→ **Extrait**:

De Gameboy Physical Destruction je ne saurais dire grand-chose, étant guère friand du punk metal bontempi du duo lyonnais. Il y a parfois quelque chose de Binaire et d’Unlogistic chez ces garçons mais avec un côté alterno (dans le mauvais sens du terme) encore plus poussé. Je vois pour la première fois le groupe jouer sans ses masques de catcheurs et le guitariste/chanteur est plutôt mignon mais je préfère remonter à l’air libre non sans avoir quelques difficultés pour traverser une horde de gamins de quinze ans bloqués devant le groupe et qui par contre s’en donnent à cœur joie. Roulez jeunesse.




Mais je redescends dès que Tentaculos commence à s’installer. Je repère vite fait le guitariste (anciennement dans Monosourcil et amateur de kebab, si mes souvenirs sont exacts) parce que j’ai un message personnel à lui transmettre – cela me met dans une position assez inconfortable, inédite mais amusante : parler directement à un membre d’un groupe, moi qui suis pourtant d’une timidité maladive.

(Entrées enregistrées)
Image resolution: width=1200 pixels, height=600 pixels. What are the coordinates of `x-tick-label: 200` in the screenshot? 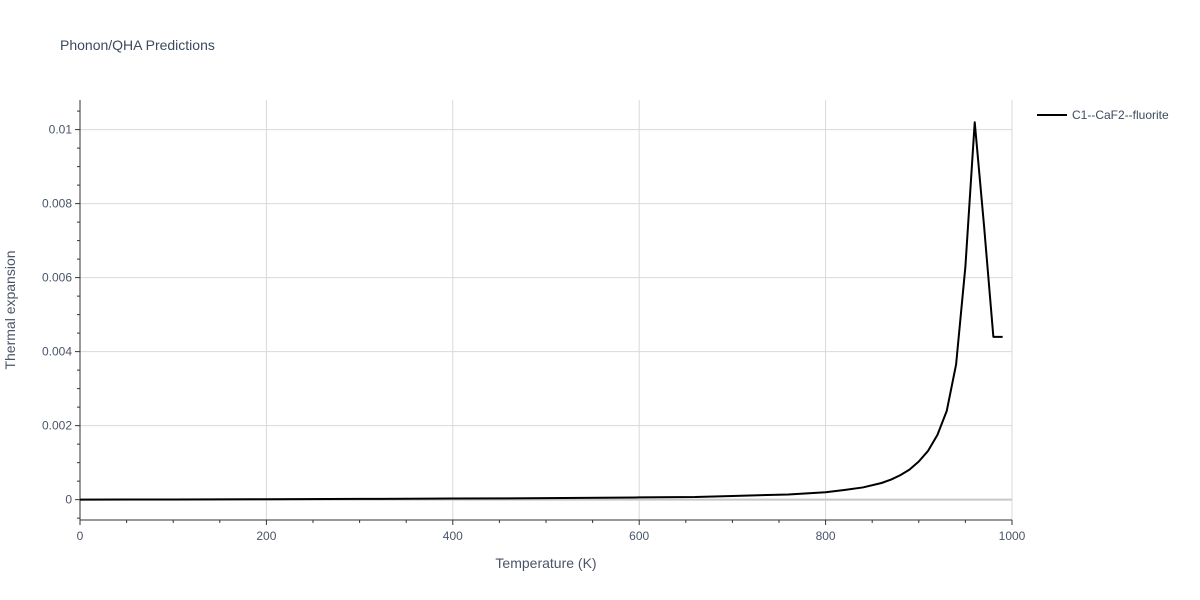 It's located at (266, 536).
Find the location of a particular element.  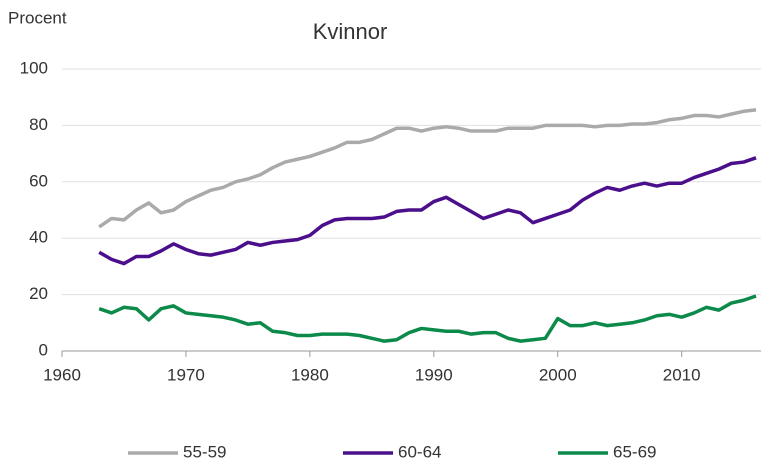

series-line is located at coordinates (428, 318).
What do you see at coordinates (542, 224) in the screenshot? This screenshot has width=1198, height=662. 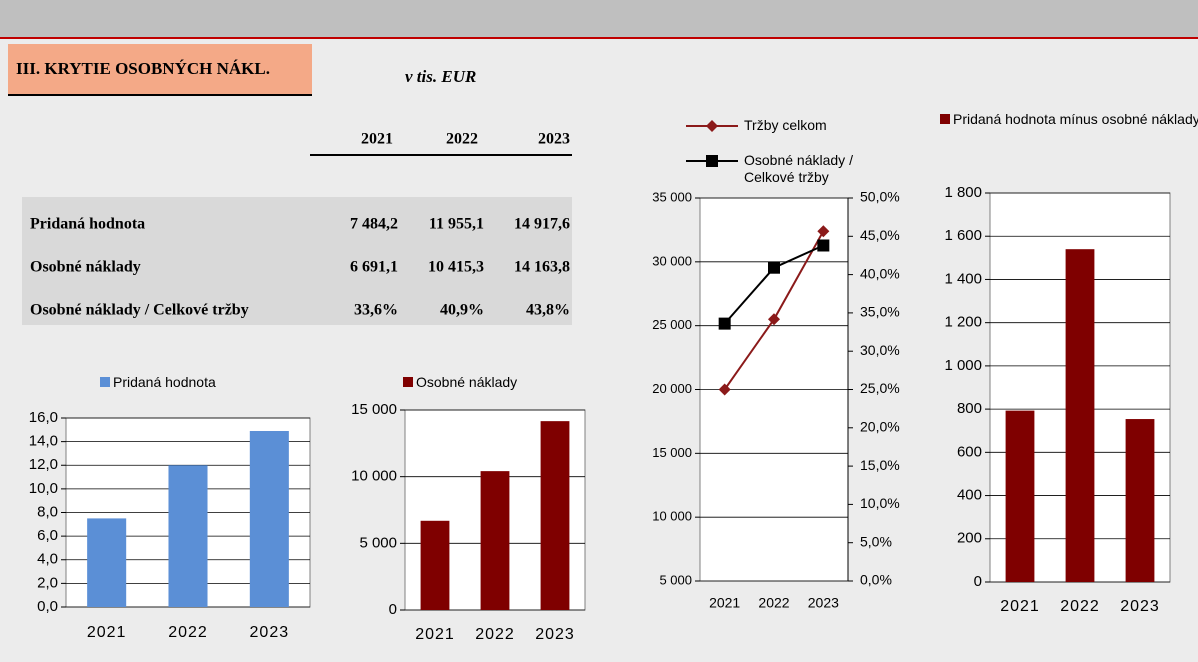 I see `cell: 14 917,6` at bounding box center [542, 224].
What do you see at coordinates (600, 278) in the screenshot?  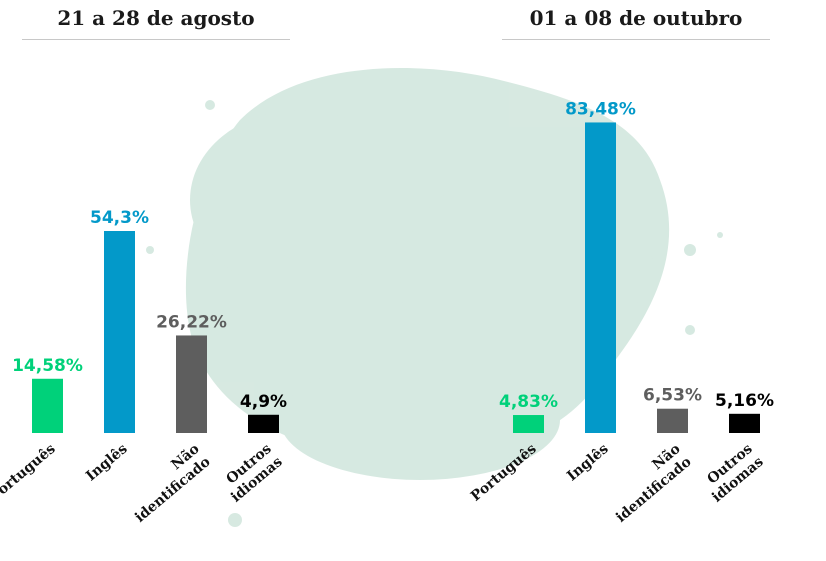 I see `bar-outubro-ingles` at bounding box center [600, 278].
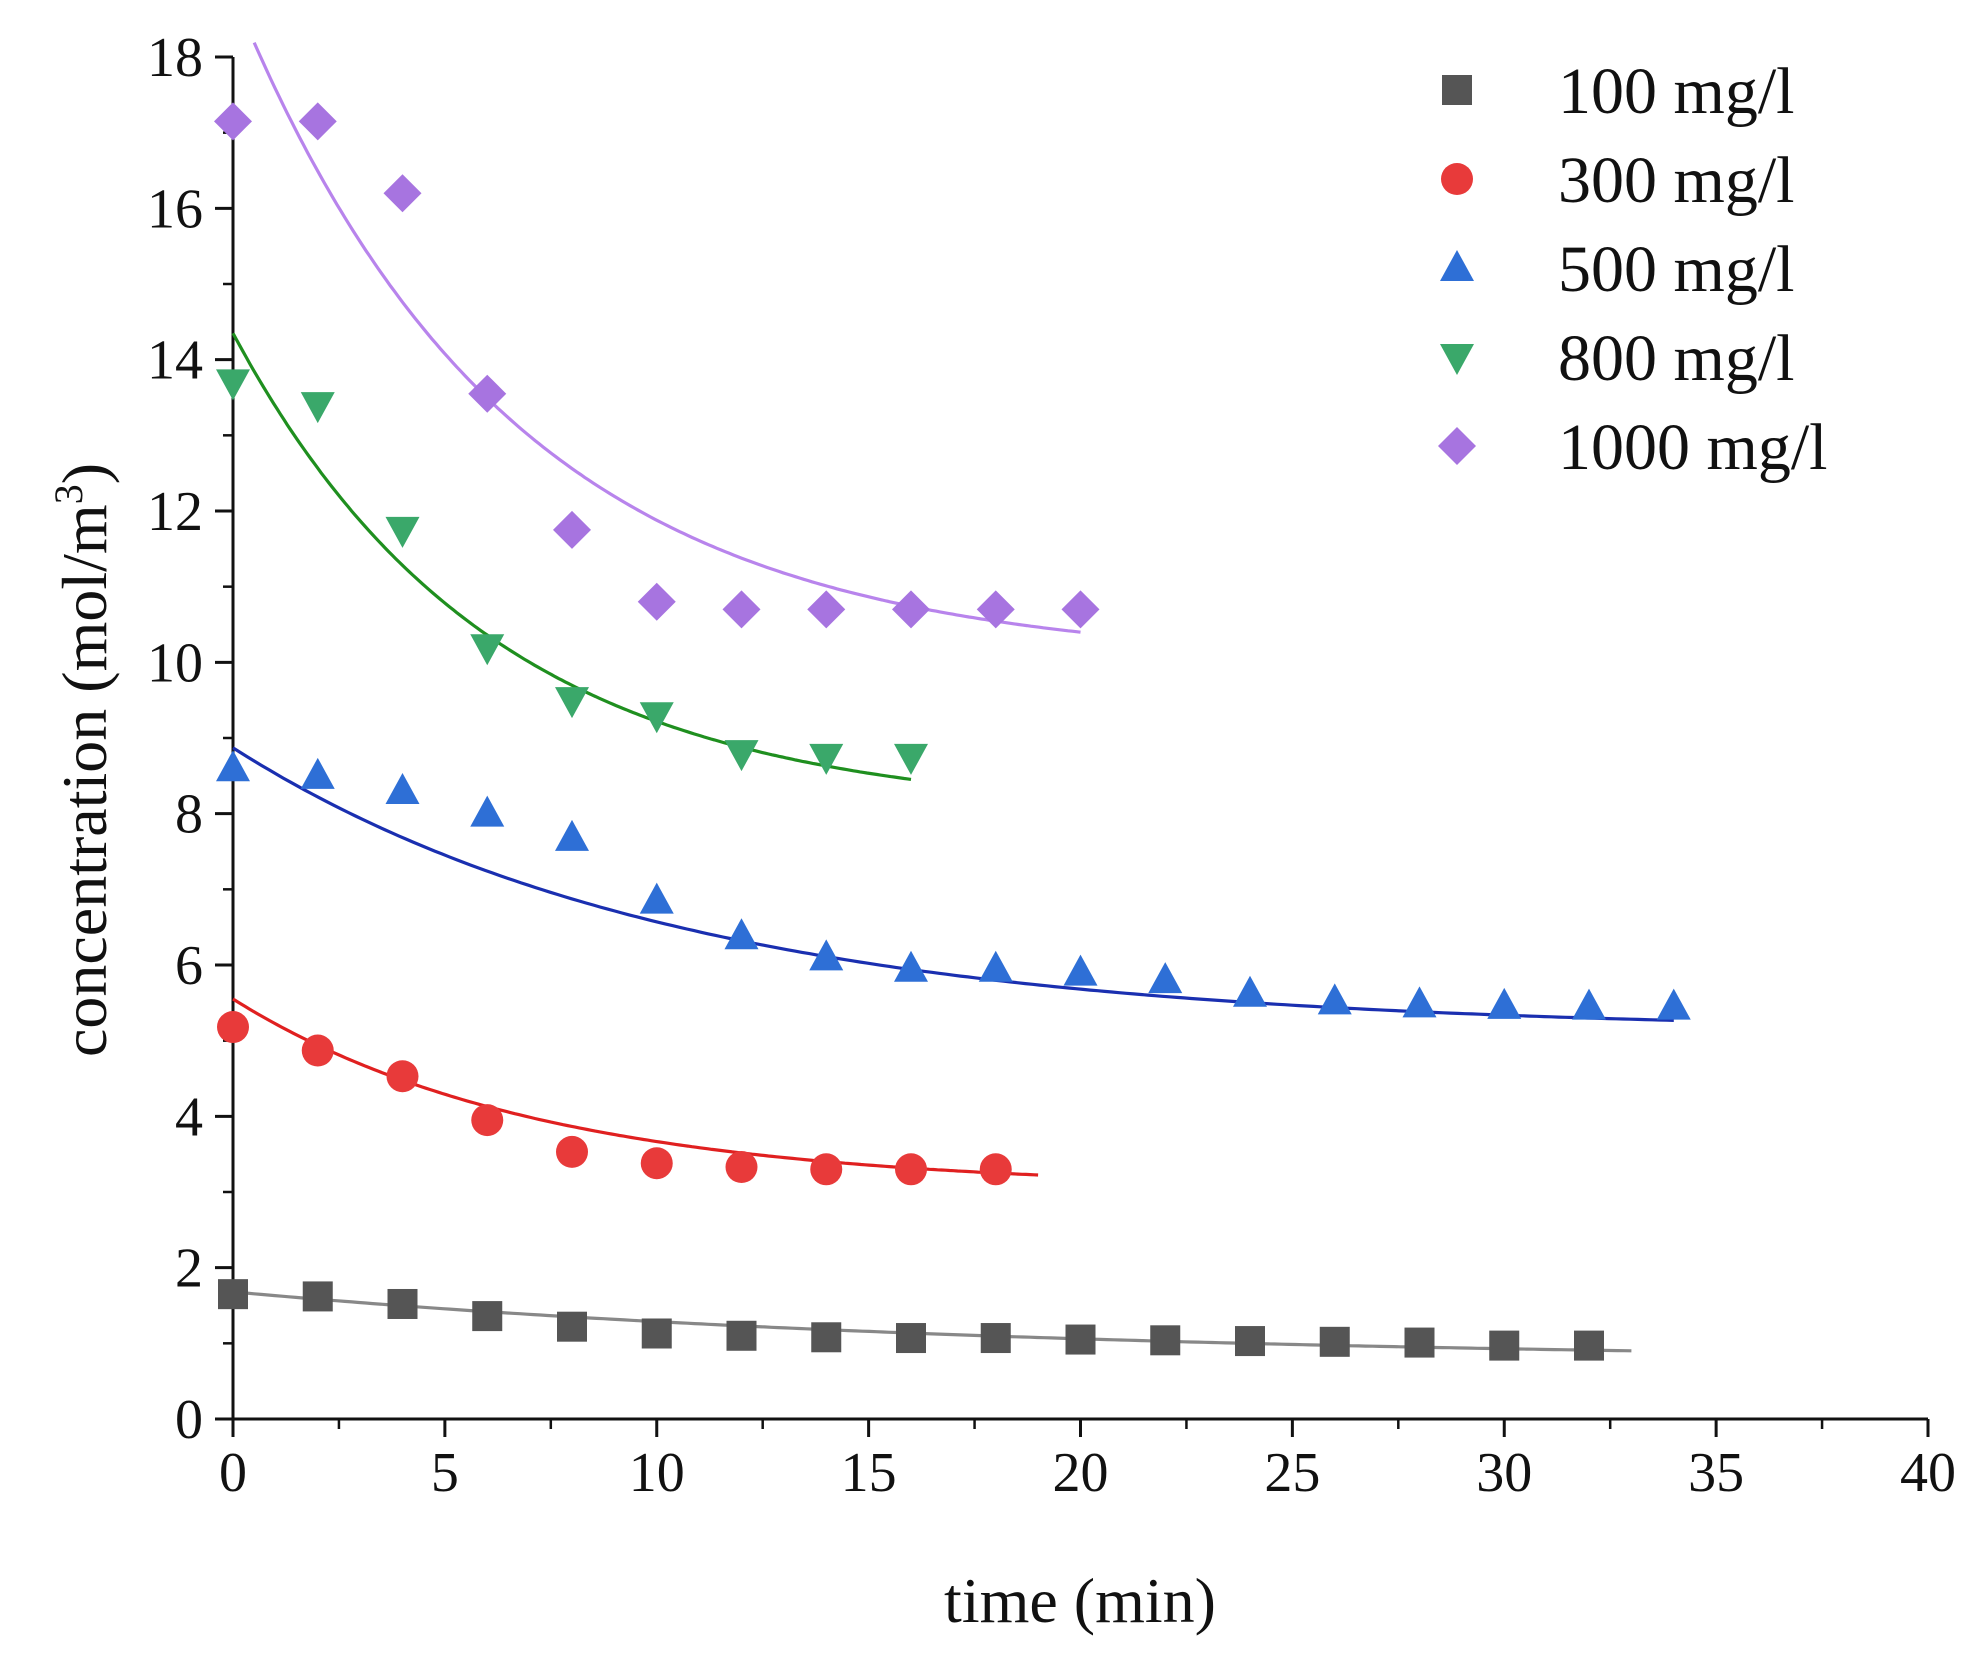  I want to click on legend-label-300-mg-l: 300 mg/l, so click(1676, 180).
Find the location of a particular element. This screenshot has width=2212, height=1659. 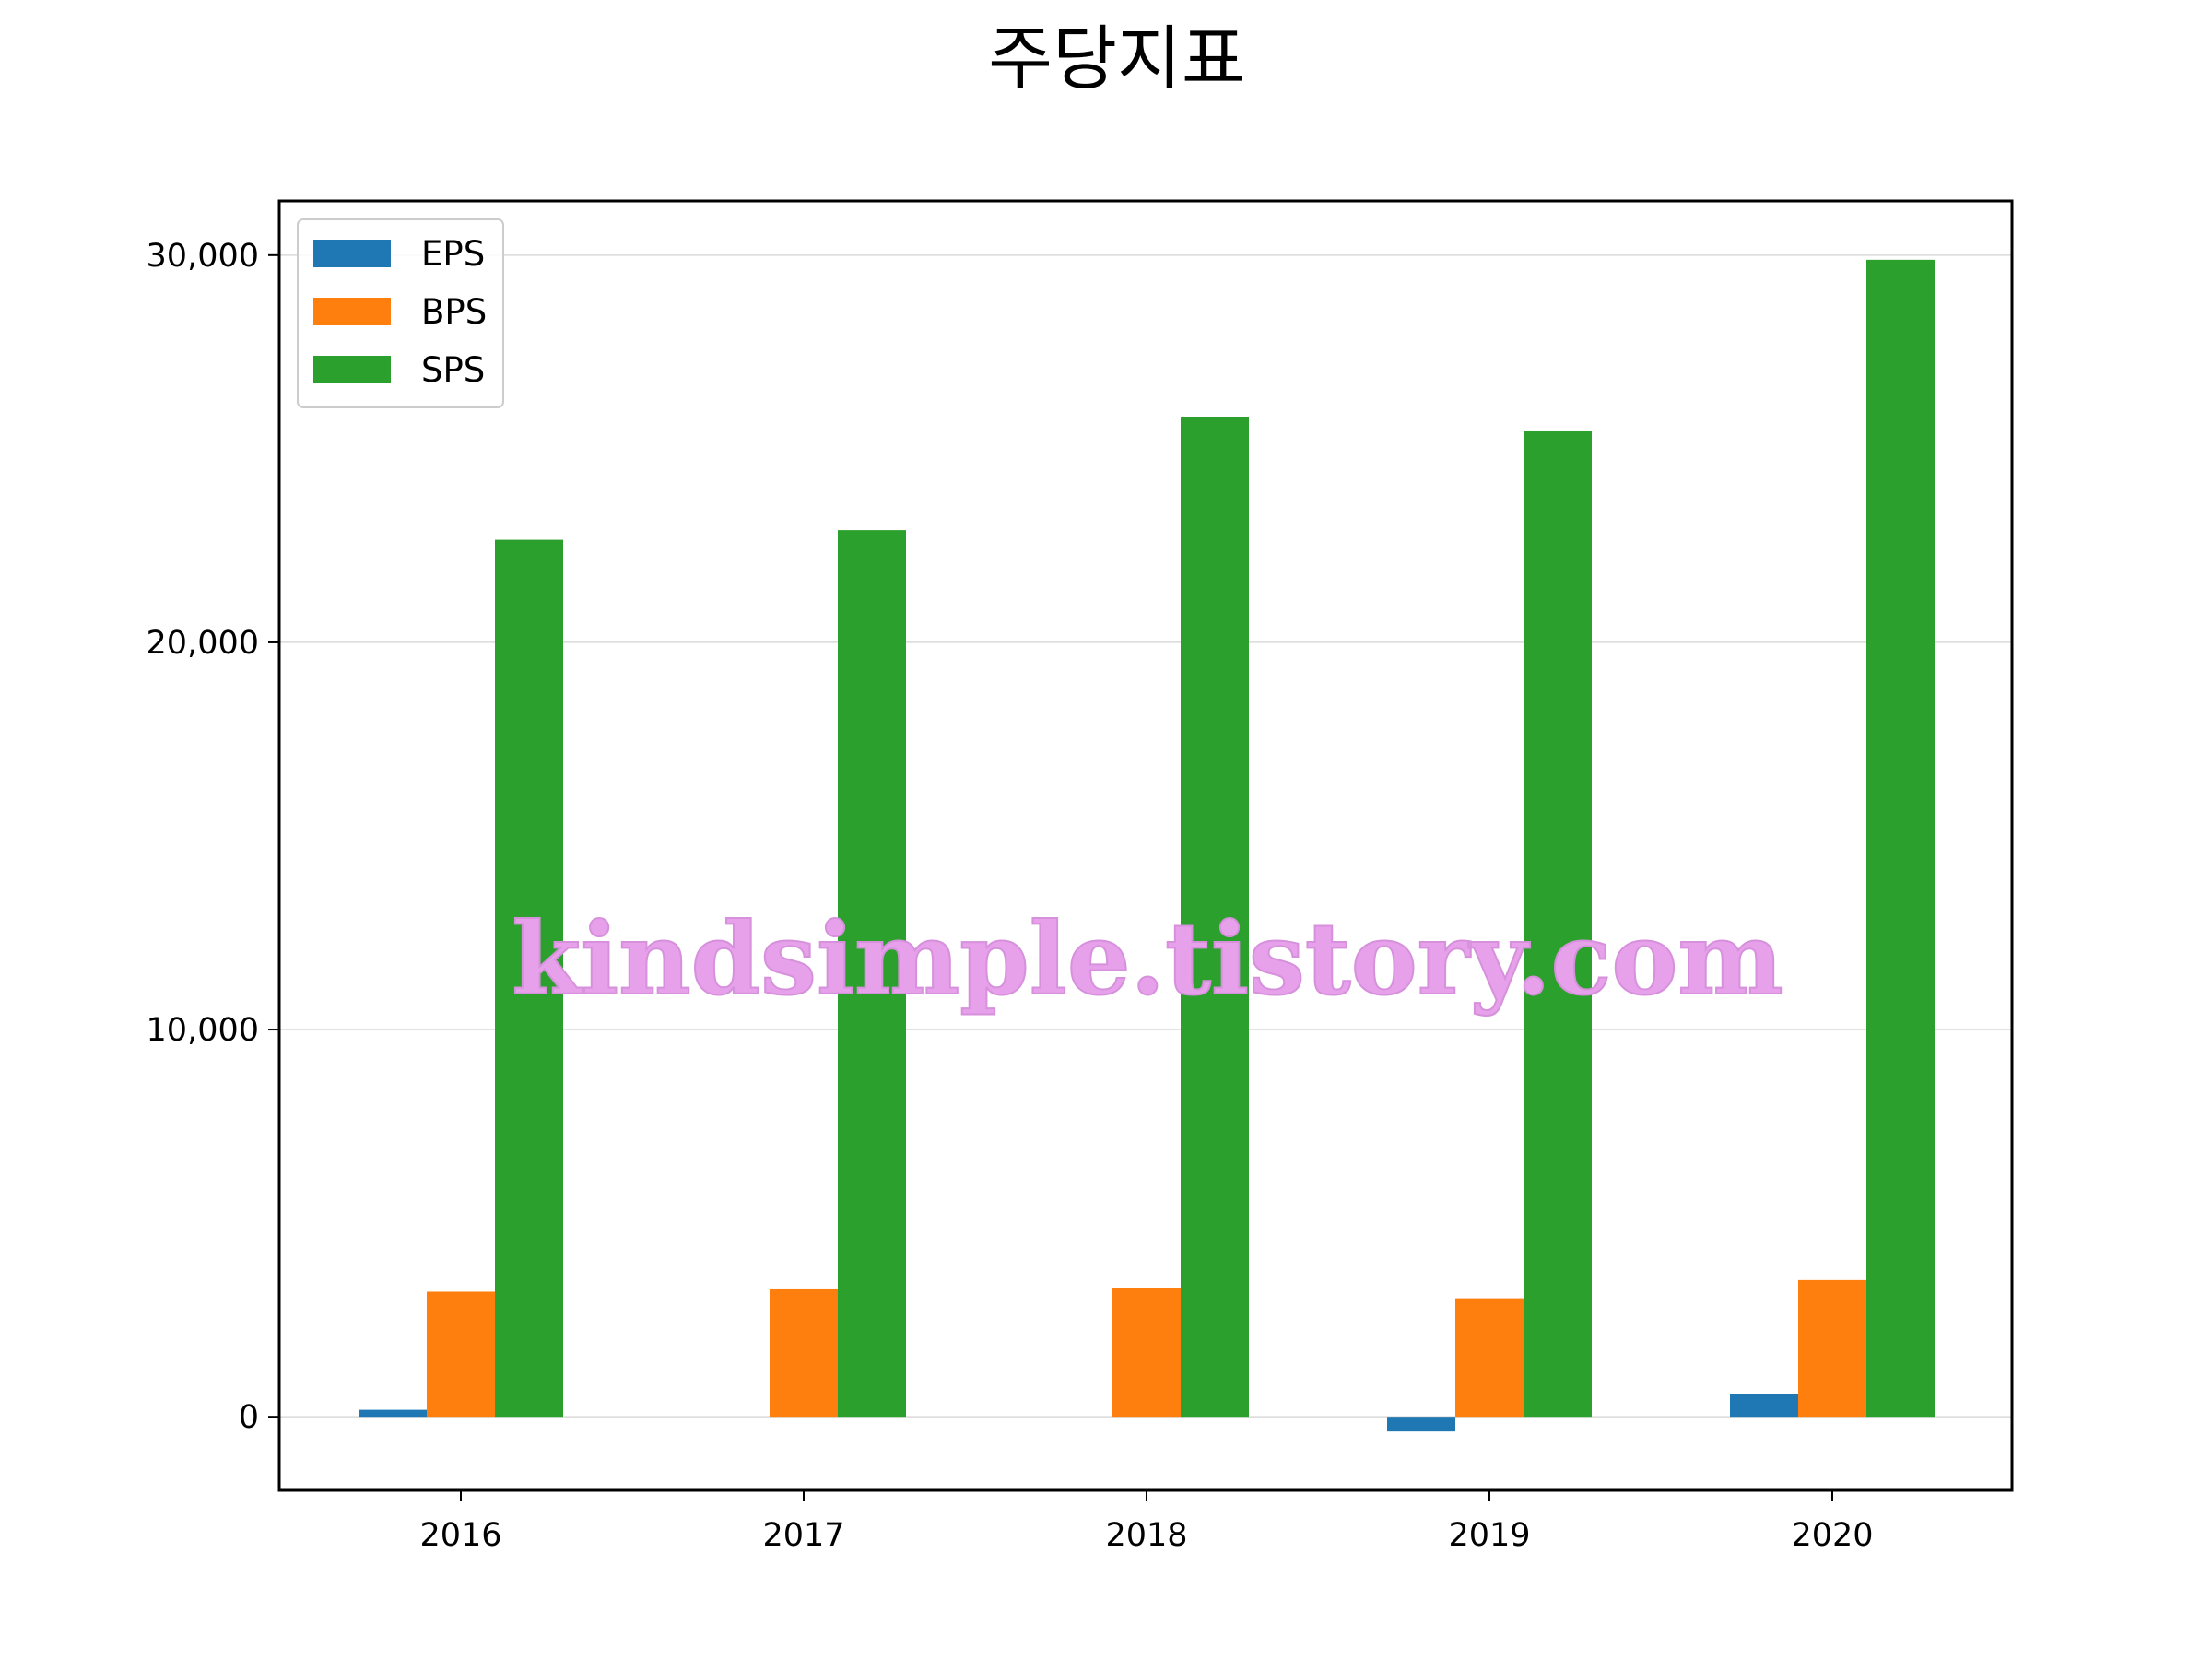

→ **Tâche A**: Relevez tous les noms de groupes cités dans l'extrait sur le concert.
→ **Tâche B**: Prolongez l'extrait sur le concert à la suite de sa dernière phrase.
Les données sont sans rapport avec l'extrait sur le concert.

→ **Réponse A**:
- Gameboy Physical Destruction
- Binaire
- Unlogistic
- Tentaculos
- Monosourcil

→ **Réponse B**:
Tentaculos c’est donc quatre garçons : un chanteur torse nu, un guitariste barbu, un bassiste vraiment très grand et un batteur avec des rouflaquettes, une preuve essentielle et incontournable de bon goût s’il en est. Le groupe est résolument et immédiatement fou-furieux – avec un chanteur doté d’une voix rocailleuse et qui ne se retient surtout pas – alors je tombe immédiatement amoureux de ce groupe et de son noise punk à l’arrachée. La chaleur monte inexorablement dans la cave des Capucins, la bande des gamins de quinze ans est toujours là, je fais un peu mon vieux con en ricanant parce que l’un d’entre eux arbore un t-shirt Motörhead mais je me ravise parce qu’au même âge je faisais aussi pareil.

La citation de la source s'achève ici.